→ **EXERCISE OBJECTIVE**
Every entry below, from first to last, should be copied exactly.
━━━━━ INPUT DATA ━━━━━
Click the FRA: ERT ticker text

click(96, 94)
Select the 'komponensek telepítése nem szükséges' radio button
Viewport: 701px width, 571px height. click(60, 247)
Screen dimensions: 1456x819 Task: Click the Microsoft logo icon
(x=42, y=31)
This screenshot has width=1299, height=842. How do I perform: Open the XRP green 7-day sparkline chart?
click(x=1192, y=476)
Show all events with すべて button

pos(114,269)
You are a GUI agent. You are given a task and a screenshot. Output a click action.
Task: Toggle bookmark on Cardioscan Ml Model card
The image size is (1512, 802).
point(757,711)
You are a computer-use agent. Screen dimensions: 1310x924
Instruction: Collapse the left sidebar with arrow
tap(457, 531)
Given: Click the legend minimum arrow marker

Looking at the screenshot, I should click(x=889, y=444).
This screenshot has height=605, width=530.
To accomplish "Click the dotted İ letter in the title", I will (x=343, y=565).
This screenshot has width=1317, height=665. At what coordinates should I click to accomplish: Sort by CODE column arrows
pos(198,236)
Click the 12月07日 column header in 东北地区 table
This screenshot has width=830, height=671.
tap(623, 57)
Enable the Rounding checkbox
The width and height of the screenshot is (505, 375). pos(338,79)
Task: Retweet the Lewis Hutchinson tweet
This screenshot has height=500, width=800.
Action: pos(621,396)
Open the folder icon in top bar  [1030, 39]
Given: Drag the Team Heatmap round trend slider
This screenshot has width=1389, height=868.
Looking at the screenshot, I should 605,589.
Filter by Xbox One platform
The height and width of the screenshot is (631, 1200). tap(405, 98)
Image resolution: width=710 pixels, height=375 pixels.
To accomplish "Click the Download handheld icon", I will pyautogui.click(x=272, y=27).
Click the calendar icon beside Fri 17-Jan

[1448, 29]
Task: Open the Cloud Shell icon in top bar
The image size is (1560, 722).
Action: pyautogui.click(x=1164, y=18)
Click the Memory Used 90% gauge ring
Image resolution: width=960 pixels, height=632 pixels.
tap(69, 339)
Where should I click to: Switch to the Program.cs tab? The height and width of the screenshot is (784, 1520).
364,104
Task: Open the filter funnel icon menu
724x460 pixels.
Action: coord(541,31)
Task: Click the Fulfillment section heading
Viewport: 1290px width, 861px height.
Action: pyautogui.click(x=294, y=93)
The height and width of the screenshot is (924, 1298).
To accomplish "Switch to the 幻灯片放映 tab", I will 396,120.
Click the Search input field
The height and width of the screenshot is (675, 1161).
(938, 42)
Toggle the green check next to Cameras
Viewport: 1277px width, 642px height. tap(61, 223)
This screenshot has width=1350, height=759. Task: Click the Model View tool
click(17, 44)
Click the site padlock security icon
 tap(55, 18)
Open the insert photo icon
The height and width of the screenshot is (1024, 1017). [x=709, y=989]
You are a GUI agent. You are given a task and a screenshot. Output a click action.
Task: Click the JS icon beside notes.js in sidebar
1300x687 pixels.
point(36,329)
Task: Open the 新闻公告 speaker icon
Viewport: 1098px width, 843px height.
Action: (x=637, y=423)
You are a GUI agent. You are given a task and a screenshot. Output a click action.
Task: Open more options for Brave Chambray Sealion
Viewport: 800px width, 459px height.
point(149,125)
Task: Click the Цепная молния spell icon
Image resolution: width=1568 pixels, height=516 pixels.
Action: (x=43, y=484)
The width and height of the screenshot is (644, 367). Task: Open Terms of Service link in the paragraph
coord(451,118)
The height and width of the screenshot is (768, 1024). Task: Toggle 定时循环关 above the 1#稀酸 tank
━━━━━
→ **SOLUTION**
Click the FRA: ERT ticker text

click(96, 94)
Select the 'komponensek telepítése nem szükséges' radio button
Viewport: 701px width, 571px height. click(60, 247)
Screen dimensions: 1456x819 Task: Click the Microsoft logo icon
(x=42, y=31)
This screenshot has width=1299, height=842. How do I perform: Open the XRP green 7-day sparkline chart?
click(x=1192, y=476)
Show all events with すべて button

pos(114,269)
You are a GUI agent. You are given a task and a screenshot. Output a click action.
Task: Toggle bookmark on Cardioscan Ml Model card
The image size is (1512, 802).
point(757,711)
You are a computer-use agent. Screen dimensions: 1310x924
Instruction: Collapse the left sidebar with arrow
tap(457, 531)
Given: Click the legend minimum arrow marker

Looking at the screenshot, I should click(x=889, y=444).
This screenshot has height=605, width=530.
To accomplish "Click the dotted İ letter in the title", I will (x=343, y=565).
This screenshot has width=1317, height=665. At what coordinates should I click to accomplish: Sort by CODE column arrows
pos(198,236)
Click the 12月07日 column header in 东北地区 table
This screenshot has width=830, height=671.
tap(623, 57)
Enable the Rounding checkbox
The width and height of the screenshot is (505, 375). pos(338,79)
Task: Retweet the Lewis Hutchinson tweet
This screenshot has height=500, width=800.
Action: pos(621,396)
Open the folder icon in top bar  [1030, 39]
Given: Drag the Team Heatmap round trend slider
This screenshot has width=1389, height=868.
Looking at the screenshot, I should 605,589.
Filter by Xbox One platform
The height and width of the screenshot is (631, 1200). tap(405, 98)
Image resolution: width=710 pixels, height=375 pixels.
To accomplish "Click the Download handheld icon", I will pyautogui.click(x=272, y=27).
Click the calendar icon beside Fri 17-Jan

[1448, 29]
Task: Open the Cloud Shell icon in top bar
The image size is (1560, 722).
Action: pyautogui.click(x=1164, y=18)
Click the Memory Used 90% gauge ring
Image resolution: width=960 pixels, height=632 pixels.
tap(69, 339)
Where should I click to: Switch to the Program.cs tab? The height and width of the screenshot is (784, 1520).
364,104
Task: Open the filter funnel icon menu
724x460 pixels.
Action: coord(541,31)
Task: Click the Fulfillment section heading
Viewport: 1290px width, 861px height.
Action: pyautogui.click(x=294, y=93)
The height and width of the screenshot is (924, 1298).
To accomplish "Switch to the 幻灯片放映 tab", I will 396,120.
Click the Search input field
The height and width of the screenshot is (675, 1161).
(938, 42)
Toggle the green check next to Cameras
Viewport: 1277px width, 642px height. tap(61, 223)
This screenshot has width=1350, height=759. Task: Click the Model View tool
click(17, 44)
Click the site padlock security icon
 tap(55, 18)
Open the insert photo icon
The height and width of the screenshot is (1024, 1017). [x=709, y=989]
You are a GUI agent. You are given a task and a screenshot. Output a click action.
Task: Click the JS icon beside notes.js in sidebar
1300x687 pixels.
point(36,329)
Task: Open the 新闻公告 speaker icon
Viewport: 1098px width, 843px height.
Action: (x=637, y=423)
You are a GUI agent. You are given a task and a screenshot. Output a click action.
Task: Open more options for Brave Chambray Sealion
Viewport: 800px width, 459px height.
point(149,125)
Task: Click the Цепная молния spell icon
Image resolution: width=1568 pixels, height=516 pixels.
Action: (x=43, y=484)
The width and height of the screenshot is (644, 367). Task: Open Terms of Service link in the paragraph
coord(451,118)
The height and width of the screenshot is (768, 1024). Task: Toggle 定时循环关 above the 1#稀酸 tank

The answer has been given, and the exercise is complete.